Medicaid was created to be a safety net for qualifying low-income children, pregnant women, seniors, and individuals with disabilities. However, the program has been distorted by policies that emphasize enrollment and federal payment maximization over care, integrity, and accountability. The political abuse of this program is helping to bankrupt the federal government.
During the pandemic, Congress temporarily enhanced Medicaid support. The Biden administration went further and prevented states from removing ineligible enrollees for more than three years and discouraged proper redetermination practices. At the same time, the administration enabled an explosion of money laundering schemes-such as provider taxes and intergovernmental transfers-that allow states to generate federal matching funds without contributing real dollars.
These policies derive from the ACA's Medicaid expansion. Under Obamacare's expansion, states receive a 90% federal match for able-bodied, working-age adults-far more than the 60% average for traditional populations like low-income children and people with disabilities. Medicaid has significantly moved beyond its 1965 intent, with able-bodied workers now making up the largest sub-group receiving Medicaid benefits (36%1). Medicaid now serves more people living above the poverty line than below it as more people are now eligible post-expansion to qualify for Medicaid. Many states fund their 10% share for expansion enrollees using fake funds, turning $1 of laundered money into $9 of real federal funding. This creates a powerful incentive for states to spend carelessly-leading to bloated programs that dilute resources away from the truly needy.
Today, the federal government covers roughly 75% of all Medicaid costs, up from its historic 60% share. That cost shift exceeds $100 billion annually. Meanwhile, improper Medicaid payments have totaled more than $1.1 trillion over the last decade, driven by lax eligibility enforcement and fiscal gamesmanship.
California offers a striking example of this abuse of Medicaid policies. The state received federal approval for a massive managed care tax scheme that dramatically increased its federal Medicaid take. Rather than use this funding to improve care for vulnerable populations, California expanded Medicaid to illegal immigrants and eliminated the asset test, allowing even the wealthiest Californians to qualify for taxpayer-funded long-term care.

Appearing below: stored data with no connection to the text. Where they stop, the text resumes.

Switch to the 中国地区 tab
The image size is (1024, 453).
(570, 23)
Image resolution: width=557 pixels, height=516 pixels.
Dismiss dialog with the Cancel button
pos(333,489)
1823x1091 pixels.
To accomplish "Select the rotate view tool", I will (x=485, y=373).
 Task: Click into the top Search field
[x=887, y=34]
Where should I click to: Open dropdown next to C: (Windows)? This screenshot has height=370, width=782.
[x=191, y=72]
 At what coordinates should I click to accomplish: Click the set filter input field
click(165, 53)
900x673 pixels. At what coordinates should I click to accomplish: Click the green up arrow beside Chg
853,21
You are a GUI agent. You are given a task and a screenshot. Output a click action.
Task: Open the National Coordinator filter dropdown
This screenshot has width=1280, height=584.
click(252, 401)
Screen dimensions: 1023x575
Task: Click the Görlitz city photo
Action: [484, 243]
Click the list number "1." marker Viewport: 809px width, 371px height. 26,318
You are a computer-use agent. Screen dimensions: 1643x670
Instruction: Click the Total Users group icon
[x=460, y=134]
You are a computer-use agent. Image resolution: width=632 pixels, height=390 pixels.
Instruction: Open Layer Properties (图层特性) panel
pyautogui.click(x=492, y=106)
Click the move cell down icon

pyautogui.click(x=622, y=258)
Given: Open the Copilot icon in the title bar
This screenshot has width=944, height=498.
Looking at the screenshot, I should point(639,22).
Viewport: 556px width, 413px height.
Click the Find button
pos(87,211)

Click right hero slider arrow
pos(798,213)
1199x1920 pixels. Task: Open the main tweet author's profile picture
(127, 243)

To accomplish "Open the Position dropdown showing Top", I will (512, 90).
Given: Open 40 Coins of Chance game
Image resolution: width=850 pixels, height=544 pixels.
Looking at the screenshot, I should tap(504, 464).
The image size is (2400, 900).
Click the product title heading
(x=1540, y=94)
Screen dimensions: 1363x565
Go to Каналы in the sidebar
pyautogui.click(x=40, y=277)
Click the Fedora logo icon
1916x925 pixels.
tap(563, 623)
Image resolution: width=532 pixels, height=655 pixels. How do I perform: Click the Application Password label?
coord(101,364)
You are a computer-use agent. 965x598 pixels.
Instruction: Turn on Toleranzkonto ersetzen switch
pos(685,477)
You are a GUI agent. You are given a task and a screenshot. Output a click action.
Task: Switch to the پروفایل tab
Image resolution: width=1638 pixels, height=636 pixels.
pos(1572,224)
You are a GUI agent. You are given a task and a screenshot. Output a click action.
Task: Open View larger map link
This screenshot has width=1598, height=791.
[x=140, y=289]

On the provider side, Medicaid payments in some states now approach commercial insurance rates and can be 2.5 times higher than Medicare rates. This is not a sustainable safety net-it's an increasingly inefficient and expensive entitlement that fails to prioritize those most in need while giving states a sandbox of federal funds to play with under the guise of "helping those in need."
Guiding Principles for Reform
Medicaid reform should be guided by the following principles:
1. Put the most vulnerable first.
Medicaid's current structure places able-bodied adults ahead of those with the greatest needs - paying states more to cover the non-vulnerable. That is fundamentally unjust. A state should not receive more federal support for a healthy adult who gained coverage through Obamacare expansion than a low-income child with a disability. Congress should ensure the FMAP for able-bodied adults matches everyone else.
2. Address the money laundering.
States should not be rewarded for using financial gimmicks to inflate spending and maximize federal payments. Congress must substantially limit provider taxes and other schemes that allow states to claim federal funds without real contributions.
3. Promote state accountability.
States must be held accountable for proper eligibility verification and program integrity. Today's system encourages reckless spending growth. Reforms should tie federal funding to responsible management and oversight. Right now, high-powered consultants help states fill budget shortfalls with federal funds instead of cutting spending.
The Biden administration's policies have put an already unsustainable program on an even worse path. Without reform, Medicaid will continue to not make people healthier while raising healthcare costs for every tax payer - including those in states that didn't expand. Someone in Texas should not be helping to pay the Medicaid fund of someone in California.
Now is the time to act. By addressing discrimination against the vulnerable, ending money laundering, and restoring accountability, we can make sure Medicaid does not bankrupt the federal government. We have to give states better incentives to reduce spending and not further expand Medicaid.
If the House budget reconciliation package does not include structural Medicaid reform that achieves desired Republican outcomes, we will be setting up massive tax increases and benefit cuts in the future. For once, Congress should stop procrastinating, using excuses, and finally fulfill the Republican agenda.